[[ Dataset, beginning ]]
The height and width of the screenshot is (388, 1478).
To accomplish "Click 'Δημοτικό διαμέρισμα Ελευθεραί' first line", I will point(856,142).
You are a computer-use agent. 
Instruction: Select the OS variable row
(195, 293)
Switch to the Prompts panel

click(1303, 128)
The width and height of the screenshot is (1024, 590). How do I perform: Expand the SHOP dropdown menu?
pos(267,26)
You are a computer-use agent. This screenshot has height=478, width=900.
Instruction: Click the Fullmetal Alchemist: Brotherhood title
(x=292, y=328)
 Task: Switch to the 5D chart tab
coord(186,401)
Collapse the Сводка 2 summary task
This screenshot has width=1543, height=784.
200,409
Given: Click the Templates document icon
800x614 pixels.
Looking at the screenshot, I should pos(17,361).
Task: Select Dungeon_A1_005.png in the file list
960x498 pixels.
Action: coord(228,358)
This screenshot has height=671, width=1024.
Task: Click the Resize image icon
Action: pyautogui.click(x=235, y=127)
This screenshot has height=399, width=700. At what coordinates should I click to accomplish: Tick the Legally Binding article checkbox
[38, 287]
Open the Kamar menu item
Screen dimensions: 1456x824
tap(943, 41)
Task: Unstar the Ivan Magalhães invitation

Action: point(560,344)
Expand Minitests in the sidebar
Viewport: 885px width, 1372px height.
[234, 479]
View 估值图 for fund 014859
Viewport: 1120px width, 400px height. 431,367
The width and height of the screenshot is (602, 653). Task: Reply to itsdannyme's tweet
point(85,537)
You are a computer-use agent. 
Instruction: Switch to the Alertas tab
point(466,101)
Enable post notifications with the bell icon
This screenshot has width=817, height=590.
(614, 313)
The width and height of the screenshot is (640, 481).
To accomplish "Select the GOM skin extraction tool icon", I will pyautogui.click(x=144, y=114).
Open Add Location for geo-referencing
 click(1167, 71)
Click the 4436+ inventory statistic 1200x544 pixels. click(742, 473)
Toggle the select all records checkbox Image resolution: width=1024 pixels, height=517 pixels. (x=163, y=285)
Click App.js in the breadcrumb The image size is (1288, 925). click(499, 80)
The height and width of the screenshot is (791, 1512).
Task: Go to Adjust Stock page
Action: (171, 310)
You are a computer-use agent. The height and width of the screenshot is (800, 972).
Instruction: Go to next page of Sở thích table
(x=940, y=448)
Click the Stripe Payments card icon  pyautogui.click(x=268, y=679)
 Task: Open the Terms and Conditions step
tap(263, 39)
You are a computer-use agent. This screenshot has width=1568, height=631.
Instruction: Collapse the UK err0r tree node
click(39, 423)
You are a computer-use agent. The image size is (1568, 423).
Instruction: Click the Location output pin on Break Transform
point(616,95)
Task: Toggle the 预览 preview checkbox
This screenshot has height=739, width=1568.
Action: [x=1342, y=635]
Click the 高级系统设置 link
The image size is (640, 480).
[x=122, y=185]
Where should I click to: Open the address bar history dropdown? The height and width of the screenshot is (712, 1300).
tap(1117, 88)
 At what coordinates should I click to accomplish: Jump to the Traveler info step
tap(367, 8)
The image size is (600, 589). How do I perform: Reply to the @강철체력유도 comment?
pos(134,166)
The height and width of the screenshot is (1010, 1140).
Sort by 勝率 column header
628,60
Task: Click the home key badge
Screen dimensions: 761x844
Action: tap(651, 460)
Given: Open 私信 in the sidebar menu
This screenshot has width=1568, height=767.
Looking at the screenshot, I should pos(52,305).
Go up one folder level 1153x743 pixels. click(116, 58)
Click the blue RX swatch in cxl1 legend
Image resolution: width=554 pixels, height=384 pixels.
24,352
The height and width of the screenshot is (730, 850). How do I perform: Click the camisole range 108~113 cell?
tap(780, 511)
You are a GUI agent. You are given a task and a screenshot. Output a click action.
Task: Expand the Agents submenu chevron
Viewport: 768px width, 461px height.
[[ Dataset, end ]]
* _Work order_: Please output the complete listing without any alteration.

* _Answer to the problem_:
The height and width of the screenshot is (388, 1478).
To accomplish "Click 'Δημοτικό διαμέρισμα Ελευθεραί' first line", I will point(856,142).
You are a computer-use agent. 
Instruction: Select the OS variable row
(195, 293)
Switch to the Prompts panel

click(1303, 128)
The width and height of the screenshot is (1024, 590). How do I perform: Expand the SHOP dropdown menu?
pos(267,26)
You are a computer-use agent. This screenshot has height=478, width=900.
Instruction: Click the Fullmetal Alchemist: Brotherhood title
(x=292, y=328)
 Task: Switch to the 5D chart tab
coord(186,401)
Collapse the Сводка 2 summary task
This screenshot has width=1543, height=784.
200,409
Given: Click the Templates document icon
800x614 pixels.
Looking at the screenshot, I should pos(17,361).
Task: Select Dungeon_A1_005.png in the file list
960x498 pixels.
Action: coord(228,358)
This screenshot has height=671, width=1024.
Task: Click the Resize image icon
Action: pyautogui.click(x=235, y=127)
This screenshot has height=399, width=700. At what coordinates should I click to accomplish: Tick the Legally Binding article checkbox
[38, 287]
Open the Kamar menu item
Screen dimensions: 1456x824
tap(943, 41)
Task: Unstar the Ivan Magalhães invitation

Action: point(560,344)
Expand Minitests in the sidebar
Viewport: 885px width, 1372px height.
[234, 479]
View 估值图 for fund 014859
Viewport: 1120px width, 400px height. 431,367
The width and height of the screenshot is (602, 653). Task: Reply to itsdannyme's tweet
point(85,537)
You are a computer-use agent. 
Instruction: Switch to the Alertas tab
point(466,101)
Enable post notifications with the bell icon
This screenshot has width=817, height=590.
(614, 313)
The width and height of the screenshot is (640, 481).
To accomplish "Select the GOM skin extraction tool icon", I will pyautogui.click(x=144, y=114).
Open Add Location for geo-referencing
 click(1167, 71)
Click the 4436+ inventory statistic 1200x544 pixels. click(742, 473)
Toggle the select all records checkbox Image resolution: width=1024 pixels, height=517 pixels. (x=163, y=285)
Click App.js in the breadcrumb The image size is (1288, 925). click(499, 80)
The height and width of the screenshot is (791, 1512).
Task: Go to Adjust Stock page
Action: (171, 310)
You are a computer-use agent. The height and width of the screenshot is (800, 972).
Instruction: Go to next page of Sở thích table
(x=940, y=448)
Click the Stripe Payments card icon  pyautogui.click(x=268, y=679)
 Task: Open the Terms and Conditions step
tap(263, 39)
You are a computer-use agent. This screenshot has width=1568, height=631.
Instruction: Collapse the UK err0r tree node
click(39, 423)
You are a computer-use agent. The image size is (1568, 423).
Instruction: Click the Location output pin on Break Transform
point(616,95)
Task: Toggle the 预览 preview checkbox
This screenshot has height=739, width=1568.
Action: [x=1342, y=635]
Click the 高级系统设置 link
The image size is (640, 480).
[x=122, y=185]
Where should I click to: Open the address bar history dropdown? The height and width of the screenshot is (712, 1300).
tap(1117, 88)
 At what coordinates should I click to accomplish: Jump to the Traveler info step
tap(367, 8)
The image size is (600, 589). How do I perform: Reply to the @강철체력유도 comment?
pos(134,166)
The height and width of the screenshot is (1010, 1140).
Sort by 勝率 column header
628,60
Task: Click the home key badge
Screen dimensions: 761x844
Action: tap(651, 460)
Given: Open 私信 in the sidebar menu
This screenshot has width=1568, height=767.
Looking at the screenshot, I should pos(52,305).
Go up one folder level 1153x743 pixels. click(116, 58)
Click the blue RX swatch in cxl1 legend
Image resolution: width=554 pixels, height=384 pixels.
24,352
The height and width of the screenshot is (730, 850). How do I perform: Click the camisole range 108~113 cell?
tap(780, 511)
You are a GUI agent. You are given a task and a screenshot. Output a click action.
Task: Expand the Agents submenu chevron
Viewport: 768px width, 461px height.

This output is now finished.